Convert everything from the line containing "This screenshot has height=443, width=436." down to the line containing "Action: click(x=337, y=9)" into a numbered list, skipping blank lines. Include only these records, with both end lines.

Record extracts
'''
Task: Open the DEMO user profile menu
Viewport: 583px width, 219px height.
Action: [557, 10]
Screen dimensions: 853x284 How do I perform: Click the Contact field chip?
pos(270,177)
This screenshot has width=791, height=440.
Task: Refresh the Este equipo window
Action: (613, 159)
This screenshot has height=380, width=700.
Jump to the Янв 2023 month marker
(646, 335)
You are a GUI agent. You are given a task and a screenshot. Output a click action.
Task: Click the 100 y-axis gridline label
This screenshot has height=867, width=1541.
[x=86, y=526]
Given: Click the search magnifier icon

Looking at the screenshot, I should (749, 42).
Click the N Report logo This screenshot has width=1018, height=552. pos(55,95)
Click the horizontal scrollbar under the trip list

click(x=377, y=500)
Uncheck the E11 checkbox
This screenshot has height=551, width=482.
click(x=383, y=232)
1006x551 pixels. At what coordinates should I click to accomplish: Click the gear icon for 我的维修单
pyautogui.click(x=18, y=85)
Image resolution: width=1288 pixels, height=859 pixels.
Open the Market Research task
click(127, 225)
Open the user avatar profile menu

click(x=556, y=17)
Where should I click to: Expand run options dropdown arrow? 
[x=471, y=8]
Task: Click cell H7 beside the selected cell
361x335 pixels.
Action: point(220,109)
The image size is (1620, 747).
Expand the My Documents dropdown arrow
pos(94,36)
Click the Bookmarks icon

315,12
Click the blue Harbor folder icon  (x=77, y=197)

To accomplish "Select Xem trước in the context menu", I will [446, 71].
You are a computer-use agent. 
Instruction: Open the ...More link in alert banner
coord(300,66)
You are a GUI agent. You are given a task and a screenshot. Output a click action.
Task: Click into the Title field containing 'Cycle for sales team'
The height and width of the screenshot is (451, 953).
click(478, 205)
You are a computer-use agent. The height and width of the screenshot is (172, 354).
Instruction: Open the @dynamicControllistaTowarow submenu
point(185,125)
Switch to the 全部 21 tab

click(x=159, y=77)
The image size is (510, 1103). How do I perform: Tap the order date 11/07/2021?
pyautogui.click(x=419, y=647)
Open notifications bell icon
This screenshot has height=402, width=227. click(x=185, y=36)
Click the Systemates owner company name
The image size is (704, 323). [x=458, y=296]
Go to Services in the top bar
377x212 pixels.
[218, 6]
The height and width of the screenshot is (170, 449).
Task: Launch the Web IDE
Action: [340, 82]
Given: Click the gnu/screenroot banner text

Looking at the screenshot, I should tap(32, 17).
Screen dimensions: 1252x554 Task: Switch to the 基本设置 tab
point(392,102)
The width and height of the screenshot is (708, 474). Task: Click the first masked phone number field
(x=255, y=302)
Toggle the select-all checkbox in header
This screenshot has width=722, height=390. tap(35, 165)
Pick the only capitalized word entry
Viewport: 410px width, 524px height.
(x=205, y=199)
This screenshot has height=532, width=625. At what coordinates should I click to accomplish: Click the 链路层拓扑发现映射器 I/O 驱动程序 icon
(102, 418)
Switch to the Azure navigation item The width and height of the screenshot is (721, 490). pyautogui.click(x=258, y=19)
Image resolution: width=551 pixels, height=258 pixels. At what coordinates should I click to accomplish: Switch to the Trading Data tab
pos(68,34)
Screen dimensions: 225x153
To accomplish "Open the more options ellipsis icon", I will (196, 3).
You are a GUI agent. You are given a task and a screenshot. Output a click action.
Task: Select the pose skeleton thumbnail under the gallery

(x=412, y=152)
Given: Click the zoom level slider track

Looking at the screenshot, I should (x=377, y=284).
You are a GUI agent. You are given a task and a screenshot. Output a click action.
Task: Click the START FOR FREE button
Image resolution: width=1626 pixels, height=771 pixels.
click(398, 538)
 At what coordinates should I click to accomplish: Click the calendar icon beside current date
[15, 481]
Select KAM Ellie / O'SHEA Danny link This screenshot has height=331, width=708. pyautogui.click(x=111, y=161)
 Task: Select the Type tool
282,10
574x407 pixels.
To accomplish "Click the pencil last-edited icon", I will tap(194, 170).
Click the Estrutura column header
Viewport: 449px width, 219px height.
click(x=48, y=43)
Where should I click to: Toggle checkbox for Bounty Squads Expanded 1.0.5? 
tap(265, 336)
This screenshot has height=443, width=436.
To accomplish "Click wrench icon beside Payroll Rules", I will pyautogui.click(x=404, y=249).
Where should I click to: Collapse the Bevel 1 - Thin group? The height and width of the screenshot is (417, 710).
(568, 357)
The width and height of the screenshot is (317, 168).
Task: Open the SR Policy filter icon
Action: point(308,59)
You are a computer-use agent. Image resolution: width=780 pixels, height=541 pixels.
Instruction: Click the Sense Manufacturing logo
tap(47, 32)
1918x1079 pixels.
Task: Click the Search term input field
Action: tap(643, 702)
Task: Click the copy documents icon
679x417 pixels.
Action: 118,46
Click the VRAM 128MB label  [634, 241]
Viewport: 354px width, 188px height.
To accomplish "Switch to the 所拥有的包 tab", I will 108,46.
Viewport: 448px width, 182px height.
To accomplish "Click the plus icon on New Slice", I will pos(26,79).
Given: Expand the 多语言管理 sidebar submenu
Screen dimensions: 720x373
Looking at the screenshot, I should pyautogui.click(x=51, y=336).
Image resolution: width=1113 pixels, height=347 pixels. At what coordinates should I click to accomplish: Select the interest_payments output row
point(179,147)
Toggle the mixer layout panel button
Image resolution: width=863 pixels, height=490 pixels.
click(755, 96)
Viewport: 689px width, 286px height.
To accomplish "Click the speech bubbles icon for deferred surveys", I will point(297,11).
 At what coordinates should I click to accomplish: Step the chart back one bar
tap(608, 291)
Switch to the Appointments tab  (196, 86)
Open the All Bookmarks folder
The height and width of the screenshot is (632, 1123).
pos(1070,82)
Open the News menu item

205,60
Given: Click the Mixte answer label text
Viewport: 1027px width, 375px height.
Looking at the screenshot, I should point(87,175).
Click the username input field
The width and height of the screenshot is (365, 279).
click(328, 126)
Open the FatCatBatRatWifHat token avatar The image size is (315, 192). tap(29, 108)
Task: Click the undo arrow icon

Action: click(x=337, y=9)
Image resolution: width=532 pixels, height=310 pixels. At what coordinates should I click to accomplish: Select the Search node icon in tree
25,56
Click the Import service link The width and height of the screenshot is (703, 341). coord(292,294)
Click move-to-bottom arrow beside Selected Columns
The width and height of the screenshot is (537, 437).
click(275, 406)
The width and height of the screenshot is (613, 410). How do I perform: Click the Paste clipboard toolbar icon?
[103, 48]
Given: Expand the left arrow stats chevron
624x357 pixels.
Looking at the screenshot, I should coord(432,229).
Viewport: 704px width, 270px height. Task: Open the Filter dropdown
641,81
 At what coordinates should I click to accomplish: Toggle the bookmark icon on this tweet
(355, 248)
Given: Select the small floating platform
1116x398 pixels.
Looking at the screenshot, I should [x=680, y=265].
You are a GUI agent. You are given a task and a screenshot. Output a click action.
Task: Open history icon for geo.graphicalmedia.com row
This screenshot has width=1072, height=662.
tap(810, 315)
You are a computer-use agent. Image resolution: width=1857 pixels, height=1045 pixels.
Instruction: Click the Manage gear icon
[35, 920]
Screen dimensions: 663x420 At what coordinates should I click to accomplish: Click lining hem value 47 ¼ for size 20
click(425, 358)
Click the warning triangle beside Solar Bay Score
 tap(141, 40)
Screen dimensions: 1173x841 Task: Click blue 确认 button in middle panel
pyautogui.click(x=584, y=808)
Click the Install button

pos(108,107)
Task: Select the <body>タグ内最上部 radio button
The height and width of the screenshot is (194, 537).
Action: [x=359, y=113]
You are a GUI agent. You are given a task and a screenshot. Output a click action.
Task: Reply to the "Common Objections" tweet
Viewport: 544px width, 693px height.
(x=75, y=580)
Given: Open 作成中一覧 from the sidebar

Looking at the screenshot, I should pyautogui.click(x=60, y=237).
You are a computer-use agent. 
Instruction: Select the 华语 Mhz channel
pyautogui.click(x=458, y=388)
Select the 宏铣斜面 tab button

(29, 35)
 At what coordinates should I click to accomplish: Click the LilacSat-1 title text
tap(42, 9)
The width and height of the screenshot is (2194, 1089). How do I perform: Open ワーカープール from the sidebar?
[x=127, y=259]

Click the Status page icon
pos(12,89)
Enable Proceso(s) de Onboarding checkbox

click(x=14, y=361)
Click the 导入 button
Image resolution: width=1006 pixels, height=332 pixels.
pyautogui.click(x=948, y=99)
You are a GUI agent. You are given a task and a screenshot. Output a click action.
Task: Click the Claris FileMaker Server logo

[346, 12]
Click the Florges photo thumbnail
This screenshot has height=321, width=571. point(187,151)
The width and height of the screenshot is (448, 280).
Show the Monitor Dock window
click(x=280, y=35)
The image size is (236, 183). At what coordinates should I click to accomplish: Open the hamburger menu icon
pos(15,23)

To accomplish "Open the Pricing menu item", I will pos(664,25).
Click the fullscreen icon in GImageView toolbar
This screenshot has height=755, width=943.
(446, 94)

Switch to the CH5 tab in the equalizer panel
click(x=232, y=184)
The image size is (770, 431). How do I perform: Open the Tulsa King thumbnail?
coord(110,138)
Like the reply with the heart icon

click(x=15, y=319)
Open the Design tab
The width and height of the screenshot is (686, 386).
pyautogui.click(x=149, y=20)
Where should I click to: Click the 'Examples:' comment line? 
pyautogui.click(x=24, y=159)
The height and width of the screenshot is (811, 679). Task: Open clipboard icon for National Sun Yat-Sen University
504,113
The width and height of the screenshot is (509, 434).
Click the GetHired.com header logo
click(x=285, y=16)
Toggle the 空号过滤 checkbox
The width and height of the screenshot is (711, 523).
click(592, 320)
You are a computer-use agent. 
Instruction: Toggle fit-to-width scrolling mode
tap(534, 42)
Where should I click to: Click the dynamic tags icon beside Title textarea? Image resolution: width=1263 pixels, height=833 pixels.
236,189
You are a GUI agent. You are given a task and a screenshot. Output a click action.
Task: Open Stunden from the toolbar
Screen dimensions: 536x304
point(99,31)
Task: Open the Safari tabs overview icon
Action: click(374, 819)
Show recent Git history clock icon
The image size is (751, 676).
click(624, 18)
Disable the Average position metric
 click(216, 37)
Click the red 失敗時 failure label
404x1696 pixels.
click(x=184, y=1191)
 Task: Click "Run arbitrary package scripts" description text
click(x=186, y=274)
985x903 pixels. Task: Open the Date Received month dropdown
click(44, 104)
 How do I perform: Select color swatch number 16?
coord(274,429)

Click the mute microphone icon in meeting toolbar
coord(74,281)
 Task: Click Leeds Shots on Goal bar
'''
The completed task
1. This screenshot has height=443, width=436.
2. To accomplish "Click wrench icon beside Payroll Rules", I will pyautogui.click(x=404, y=249).
3. Where should I click to: Collapse the Bevel 1 - Thin group? The height and width of the screenshot is (417, 710).
4. (568, 357)
5. The width and height of the screenshot is (317, 168).
6. Task: Open the SR Policy filter icon
7. Action: point(308,59)
8. You are a computer-use agent. Image resolution: width=780 pixels, height=541 pixels.
9. Instruction: Click the Sense Manufacturing logo
10. tap(47, 32)
11. 1918x1079 pixels.
12. Task: Click the Search term input field
13. Action: tap(643, 702)
14. Task: Click the copy documents icon
15. 679x417 pixels.
16. Action: 118,46
17. Click the VRAM 128MB label  [634, 241]
18. Viewport: 354px width, 188px height.
19. To accomplish "Switch to the 所拥有的包 tab", I will 108,46.
20. Viewport: 448px width, 182px height.
21. To accomplish "Click the plus icon on New Slice", I will pos(26,79).
22. Given: Expand the 多语言管理 sidebar submenu
23. Screen dimensions: 720x373
24. Looking at the screenshot, I should pyautogui.click(x=51, y=336).
25. Image resolution: width=1113 pixels, height=347 pixels. At what coordinates should I click to accomplish: Select the interest_payments output row
26. point(179,147)
27. Toggle the mixer layout panel button
28. Image resolution: width=863 pixels, height=490 pixels.
29. click(755, 96)
30. Viewport: 689px width, 286px height.
31. To accomplish "Click the speech bubbles icon for deferred surveys", I will point(297,11).
32.  At what coordinates should I click to accomplish: Step the chart back one bar
33. tap(608, 291)
34. Switch to the Appointments tab  (196, 86)
35. Open the All Bookmarks folder
36. The height and width of the screenshot is (632, 1123).
37. pos(1070,82)
38. Open the News menu item
39. 205,60
40. Given: Click the Mixte answer label text
41. Viewport: 1027px width, 375px height.
42. Looking at the screenshot, I should point(87,175).
43. Click the username input field
44. The width and height of the screenshot is (365, 279).
45. click(328, 126)
46. Open the FatCatBatRatWifHat token avatar The image size is (315, 192). tap(29, 108)
47. Task: Click the undo arrow icon
48. Action: click(x=337, y=9)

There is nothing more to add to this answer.